菊田勢先鋒隊二十六人は、後方に待機していた菊田氏第十二代当主・三郎信尹自ら率いる本隊四十人と合流し、作戦決行を告げる法螺貝が菊田ヶ原に響いた。
伏兵として潜んでいた菊田勢右左翼、合わせて六十人が有岡勢先鋒隊の側面をついた。
形勢を不利と見た伊丹公忠は戦場を離脱し立て直す為、退却を命じた。
しかし、敵に捕捉され既に混乱状態となった先鋒隊に退却は不可能であった。一人また一人と兵が討ち取られていく中、有岡定政は窮地に立たされた先鋒隊と伊丹公忠を救援すべく、自らが率いる本隊三百人を援軍として向かわした。しかし、既に先鋒隊は壊滅状態になり伊丹公忠の周りにいる兵は僅か五人に減っていた。
一瞬の隙をつき伊丹公忠は五人の兵と共にやっとの事で戦線を離脱した。
「はぁ、はぁ命あっての物種よ!」
瞬間、嘉助が放った矢が伊丹公忠の胸を貫いた。
「あぐぁ、、ここまでか………」
馬は伊丹公忠を背中に乗せたまま、本陣へ駆けていった。
嘉助が伊丹公忠の首を取らんと馬を追いかけると、五人の足軽が目の前に立ちはだかった。
「儂らが相手じゃ!!」
嘉助は五人を兜斬の錆にした後、馬の方を見てみると、馬は既に敵の本陣に到着していた。
その時、退却を告げる法螺貝が鳴った。嘉助は五人の生首を腰に括りつけ、本陣に戻った。
有岡勢先鋒隊の壊滅を知ると、菊田勢は菊田館へと退却を始めた。
しかし、有岡定政はこれを許さず、退却する菊田勢の後を追った。
これを知った菊田信尹は、殿が無ければ撤退が困難と考えた。
嘉助が真っ先に名乗り出た。しかし、殿とは十死零生の役目である。そのため、嘉助を失う事を恐れた菊田信尹は一度はこれを却下したが嘉助の強い要望により、嘉助が殿を務める事になった。
「嘉助よ、生きてまた会おう。」
「謹んでお受け致します。」
諸将も嘉助に会釈してから、戦線から離脱していった。
菊田信尹は嘉助に二十人の兵を貸し、殿とした。
菊田勢本隊が戦場から離脱する中、嘉助は殿として敵が来るのを今か今かと待ち侘びていた。

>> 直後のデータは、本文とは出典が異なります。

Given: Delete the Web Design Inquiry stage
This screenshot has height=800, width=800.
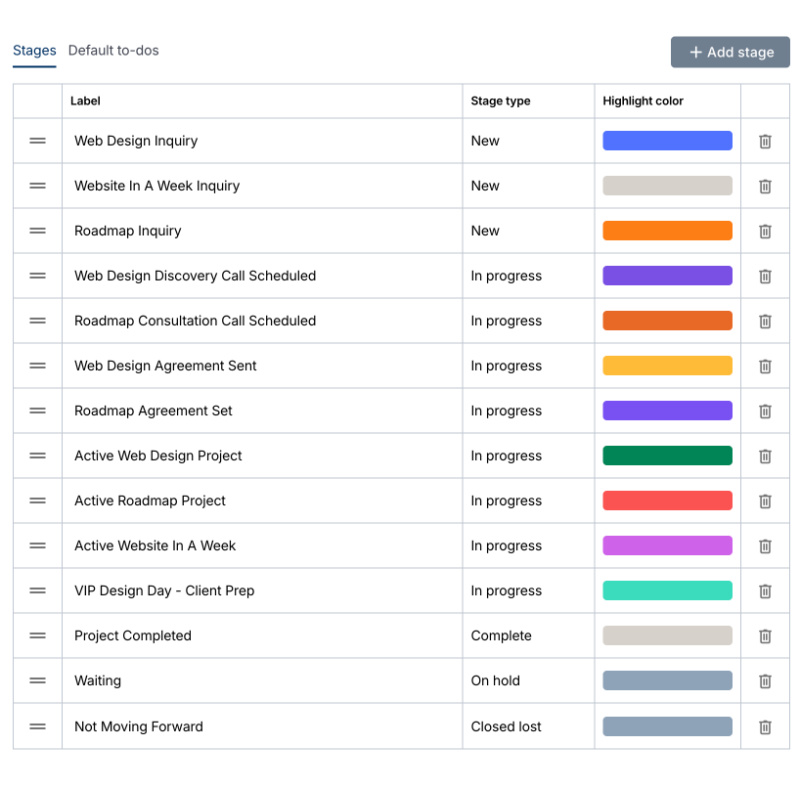Looking at the screenshot, I should (765, 141).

有岡定政が嘉助率いる殿軍を発見すると、すぐに殲滅を命じた。
有岡定政率いる有岡勢本隊五百人は嘉助率いる殿軍二十人と激突した。
嘉助は少しでも時間を多く稼ぐ為、遅滞戦闘に専念した。殿軍は一人、また一人と命を落としていった。ついに殿軍が嘉助一人だけになった時、日は暮れ、夜になろうとしていた。有岡定政は夜戦を不利と見て全軍撤退を命じた。
菊田勢は、今回の戦で僅かな犠牲で勝利を手にした。有岡勢は未だに強力であるが、以前程の勢いはない。
私が無事に菊田館へ帰還し、有岡勢が撤退したことを報告すると御館様は大層喜び、私に有岡攻めの大将を任せると言った。
御館様は領内の全兵力を招集し、有岡氏の本拠・伊丹城に明日、総攻撃を仕掛けると諸将の前で宣言した。
その日は菊田館の一室に泊まり、明日に備えることにした。